Compared with the gold-standard methods, the TAC assay showed consistent results. The sensitivity and specificity of the TAC assay was 95.4 and 96.6%, respectively. The sensitivity was higher than that in the previous studies of Kodani et al. and Geoffrey et al. There is a possible reason: In the previous studies, clinical specimens had been stored over long periods, which might have led to sample disintegration. In our study, we used short-term-stored clinical specimens obtained from out- and in-patients from 2013 to 2015.

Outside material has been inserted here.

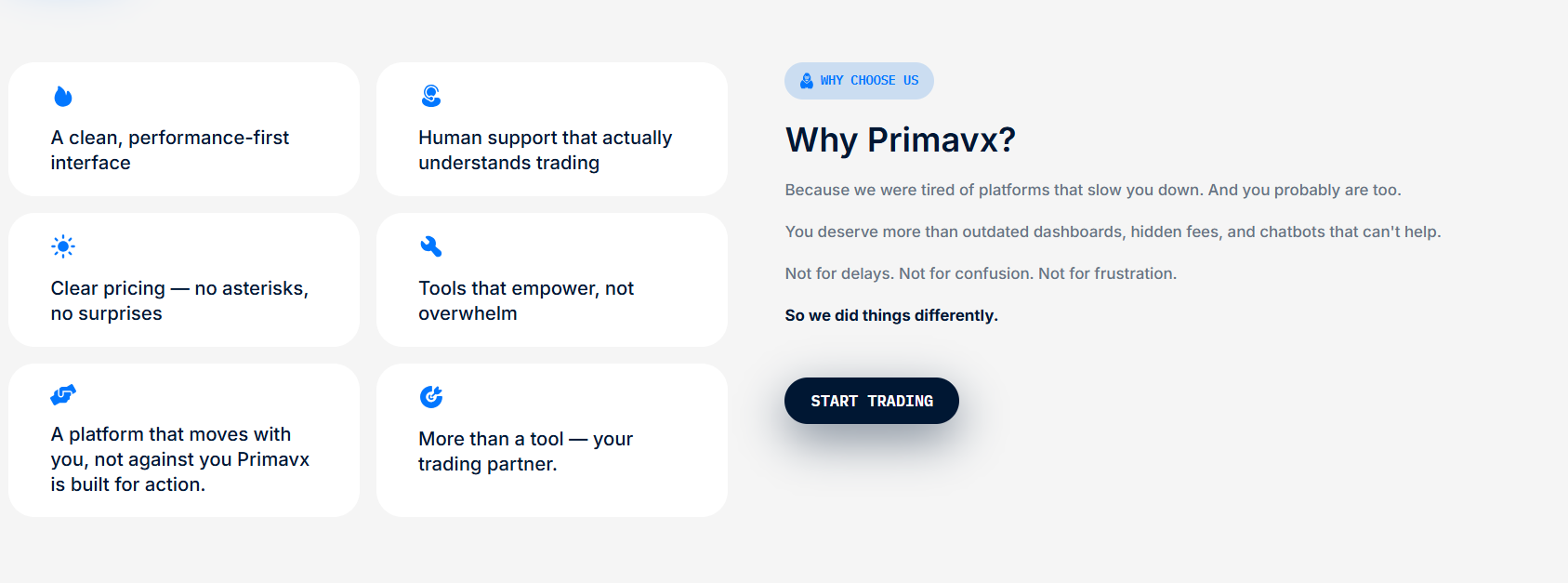Click the handshake icon on the platform card
Screen dimensions: 1568x583
(63, 395)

We used individual real-time PCR as the gold-standard method to verify negative results from the TAC assay in clinical specimens. Some clinical specimens showed an extremely low level of pathogen infection according to the TAC assay, and the Ct of those specimens was very close to the Ct cutoff value of 36 [1, 21]. We considered these specimens as “suspicious positive specimens” when their Ct was between 36 and 38. Individual real-time PCR on these suspicious positive specimens using primers and probes identical to those of the TAC showed positive amplification of the target gene in all cases. These results suggest that the TAC is less sensitive than individual real-time PCR assays, as reported by Kodani et al. [1]. This may be explained by the small reaction volume (1 μl), containing only 0.2 μl nucleic acid, used in the TAC assay, while 2 μl of clinical samples was added to a 25 μl reaction volume for individual real-time PCR. However, in real clinical practice, such low-level infection is not significant for diagnosis.

Conventional diagnostic methods for respiratory diseases, such as bacterial culture, ELISA, PCR and agarose gel electrophoresis, are often associated with some disadvantages. For example, germiculture is usually time consuming, PCR and agarose gel electrophoresis may lead to inaccurate results. The individual real-time PCR is a sensitive and rapid method but has limit application in multiple-pathogens detection [1, 3]. A standard diagnostic method for all 28 pathogens detected in this study is currently unavailable. As respiratory diseases can spread quickly [6] and may lead to serious pandemics, rapid identification of respiratory pathogens is critical for disease control. The TAC assay can identify multiple respiratory pathogens in 3 h include the whole procedure of pretreatment, column isolation and amplification.

The current study was limited by the small number of positive clinical specimens for some of the tested infectious agents. Thus, validation of the primers and probes for those pathogens may appear challenging. We are currently collecting additional clinical specimens to further test the TAC. Nevertheless, our findings suggest that the TAC assay is a rapid, convenient, and high-throughput assay for simultaneous detection of multiple pathogens. Thus, the TAC may provide a promising method for efficient surveillance of outbreaks of respiratory pathogens in China.